この状況を打開するため、Christiano AmonはPCおよびモバイルコンピューティング市場という新たな戦場への進出を模索していた。特にIntelが支配的な地位を築いているノートパソコン市場は、大きな成長機会を秘めていた。しかし、独自のコンピューティングコア開発能力を失っていたQualcommには、この野心を実現する具体的な手段がなかった。
転機は2019年に訪れた。Appleのチップ開発で中心的な役割を果たしたエンジニアたちが設立したNuviaの存在を知ったAmonは、まず同社にQualcomm向けのコンピューティングコア開発を依頼。しかし、この交渉が不調に終わると、Amon氏は大胆な決断を下す。Nuvia全体を買収することで、AppleのM1チップに対抗できる高性能プロセッサの開発能力を一気に獲得しようとしたのである。
特筆すべきは、Nuviaの共同創設者Gerard Williamsが証言した「Armの技術使用率は1%未満」という点である。これは、QualcommがArmへの依存度を劇的に低減させながら、独自の技術基盤を確立できる可能性を示唆していた。さらに、Nuviaのチームが持つサーバー向けチップの開発経験は、高性能コンピューティングに不可欠な専門知識をQualcommにもたらすものでもあった。
この買収は単なる技術獲得以上の意味を持っていた。それは、チップ設計におけるQualcommの自律性を高め、Appleに匹敵する垂直統合型の開発体制を確立するための戦略的な一手だったのである。ただし皮肉なことに、この野心的な計画は、現在のArm対Qualcomm訴訟という予期せぬ法的課題を引き起こすことになった。
野心的な予測と現実のギャップ
Nuvia買収の取締役会承認を得るため、Amonは年間14億ドルのArm支払い削減という野心的な数字を提示した。この予測は、Snapdragon Xプロセッサがノートパソコン市場で大きなシェアを獲得するという想定に基づいていた。しかし現実には、発売後最初の四半期での販売台数は72万台にとどまり、市場シェアはわずか0.8%に過ぎなかった。

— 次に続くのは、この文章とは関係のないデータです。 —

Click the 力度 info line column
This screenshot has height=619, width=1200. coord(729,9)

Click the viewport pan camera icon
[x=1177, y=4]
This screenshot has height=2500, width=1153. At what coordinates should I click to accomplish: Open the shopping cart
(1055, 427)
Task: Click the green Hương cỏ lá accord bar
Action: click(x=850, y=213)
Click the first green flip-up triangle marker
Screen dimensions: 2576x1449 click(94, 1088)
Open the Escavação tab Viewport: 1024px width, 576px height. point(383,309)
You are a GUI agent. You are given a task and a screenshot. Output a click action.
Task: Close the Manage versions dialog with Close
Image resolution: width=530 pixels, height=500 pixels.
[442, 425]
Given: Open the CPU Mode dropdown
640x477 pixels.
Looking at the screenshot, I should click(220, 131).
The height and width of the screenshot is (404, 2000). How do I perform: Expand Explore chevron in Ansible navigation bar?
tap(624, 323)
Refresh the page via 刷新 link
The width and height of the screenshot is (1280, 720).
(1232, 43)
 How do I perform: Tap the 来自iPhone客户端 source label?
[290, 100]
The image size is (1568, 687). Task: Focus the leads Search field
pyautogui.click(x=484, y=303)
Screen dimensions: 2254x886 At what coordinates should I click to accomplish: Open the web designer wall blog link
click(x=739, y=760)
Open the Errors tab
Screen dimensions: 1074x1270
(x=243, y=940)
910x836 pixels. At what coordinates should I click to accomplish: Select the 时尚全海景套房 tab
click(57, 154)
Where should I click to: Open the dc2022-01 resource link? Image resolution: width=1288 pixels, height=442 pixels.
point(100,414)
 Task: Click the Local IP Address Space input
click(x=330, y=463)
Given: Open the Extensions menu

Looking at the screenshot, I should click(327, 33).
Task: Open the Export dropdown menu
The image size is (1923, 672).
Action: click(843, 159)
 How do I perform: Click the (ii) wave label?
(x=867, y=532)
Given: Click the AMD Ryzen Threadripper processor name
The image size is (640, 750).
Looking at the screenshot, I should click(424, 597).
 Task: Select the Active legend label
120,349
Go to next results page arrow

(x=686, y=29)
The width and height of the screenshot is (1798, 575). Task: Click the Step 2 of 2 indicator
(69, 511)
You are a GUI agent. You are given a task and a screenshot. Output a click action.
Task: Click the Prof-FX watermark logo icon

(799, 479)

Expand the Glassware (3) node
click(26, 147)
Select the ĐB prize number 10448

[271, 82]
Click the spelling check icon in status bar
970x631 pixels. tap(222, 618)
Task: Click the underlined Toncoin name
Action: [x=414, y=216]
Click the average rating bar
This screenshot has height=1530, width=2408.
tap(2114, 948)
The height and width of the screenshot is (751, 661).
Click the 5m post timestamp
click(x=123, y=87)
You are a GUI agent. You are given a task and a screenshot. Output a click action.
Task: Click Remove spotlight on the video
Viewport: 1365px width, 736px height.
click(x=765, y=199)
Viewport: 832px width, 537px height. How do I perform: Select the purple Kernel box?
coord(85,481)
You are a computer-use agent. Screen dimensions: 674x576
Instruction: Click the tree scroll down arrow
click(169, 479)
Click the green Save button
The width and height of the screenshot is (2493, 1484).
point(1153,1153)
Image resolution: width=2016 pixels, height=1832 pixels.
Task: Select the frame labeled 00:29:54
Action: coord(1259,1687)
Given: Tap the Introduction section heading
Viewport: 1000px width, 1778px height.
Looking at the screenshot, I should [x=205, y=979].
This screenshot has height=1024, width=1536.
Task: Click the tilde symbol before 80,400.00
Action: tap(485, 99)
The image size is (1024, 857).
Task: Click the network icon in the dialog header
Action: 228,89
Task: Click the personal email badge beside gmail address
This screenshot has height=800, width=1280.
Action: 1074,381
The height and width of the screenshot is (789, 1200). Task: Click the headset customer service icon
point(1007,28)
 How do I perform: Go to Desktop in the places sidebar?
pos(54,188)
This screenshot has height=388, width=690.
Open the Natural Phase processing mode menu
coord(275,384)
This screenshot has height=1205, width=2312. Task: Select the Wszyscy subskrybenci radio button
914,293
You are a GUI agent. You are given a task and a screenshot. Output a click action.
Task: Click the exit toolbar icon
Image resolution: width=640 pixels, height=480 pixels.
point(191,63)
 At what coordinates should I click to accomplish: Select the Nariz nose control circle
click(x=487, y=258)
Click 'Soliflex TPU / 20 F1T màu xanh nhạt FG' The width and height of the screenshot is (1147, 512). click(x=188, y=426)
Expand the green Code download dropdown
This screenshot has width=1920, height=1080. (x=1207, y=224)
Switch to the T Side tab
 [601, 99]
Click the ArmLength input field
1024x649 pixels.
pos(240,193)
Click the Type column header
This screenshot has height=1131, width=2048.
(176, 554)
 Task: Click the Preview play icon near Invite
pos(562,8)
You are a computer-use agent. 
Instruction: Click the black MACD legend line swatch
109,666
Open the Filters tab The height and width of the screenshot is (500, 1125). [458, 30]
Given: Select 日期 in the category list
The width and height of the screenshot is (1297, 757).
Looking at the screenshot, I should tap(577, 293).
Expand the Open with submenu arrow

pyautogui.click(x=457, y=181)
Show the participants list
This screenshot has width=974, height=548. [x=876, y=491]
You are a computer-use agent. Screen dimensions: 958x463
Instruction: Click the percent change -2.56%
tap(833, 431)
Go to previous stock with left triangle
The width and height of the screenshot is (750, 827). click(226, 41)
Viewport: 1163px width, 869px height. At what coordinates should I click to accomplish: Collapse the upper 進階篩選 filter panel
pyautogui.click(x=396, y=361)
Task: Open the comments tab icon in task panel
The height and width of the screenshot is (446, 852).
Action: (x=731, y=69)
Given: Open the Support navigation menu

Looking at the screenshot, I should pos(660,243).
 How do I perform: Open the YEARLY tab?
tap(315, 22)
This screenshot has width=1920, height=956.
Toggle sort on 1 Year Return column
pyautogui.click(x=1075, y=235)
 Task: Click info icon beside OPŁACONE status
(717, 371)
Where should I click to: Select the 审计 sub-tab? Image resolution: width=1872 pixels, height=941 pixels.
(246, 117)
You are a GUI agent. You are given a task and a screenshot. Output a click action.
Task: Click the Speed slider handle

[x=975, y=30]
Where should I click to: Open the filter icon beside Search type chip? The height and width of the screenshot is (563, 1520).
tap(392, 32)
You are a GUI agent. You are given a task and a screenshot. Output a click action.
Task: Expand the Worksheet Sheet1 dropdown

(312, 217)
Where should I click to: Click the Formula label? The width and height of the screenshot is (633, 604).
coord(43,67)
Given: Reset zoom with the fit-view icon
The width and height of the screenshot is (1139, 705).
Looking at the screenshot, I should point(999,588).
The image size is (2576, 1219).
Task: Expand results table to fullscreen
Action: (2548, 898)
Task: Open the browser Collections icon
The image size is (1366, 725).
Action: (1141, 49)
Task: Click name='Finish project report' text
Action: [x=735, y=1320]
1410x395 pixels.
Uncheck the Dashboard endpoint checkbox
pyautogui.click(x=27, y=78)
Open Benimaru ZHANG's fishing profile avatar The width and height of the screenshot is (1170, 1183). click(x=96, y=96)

一方、Armは現在の訴訟で、Qualcommが買収後にライセンス契約を再交渉しなかったことで年間5000万ドルの収入を失っていると主張。さらに、Nuvia買収以前に開発された全設計の破棄を要求している。これに対しQualcommは、Armとのアーキテクチャライセンス契約がNuviaの全ての資産をカバーしていると反論している。
Xenospectrum’s Take
この訴訟の本質は、半導体業界における知的財産権の管理とライセンスビジネスの将来にある。皮肉なことに、Qualcommの野心的な予測が外れ、PC市場でのシェアが低迷していることが、現時点での訴訟規模を5000万ドル程度に抑える結果となった。しかし、もしSnapdragon Xシリーズが今後本格的に市場を獲得した場合、この訴訟の影響は計り知れない。
Armが強硬な姿勢を見せる背景には、同様の戦略を取る企業が現れることへの警戒感がある。訴訟の結果は、テクノロジー業界における知的財産のライセンスモデルの未来を左右する可能性を秘めている。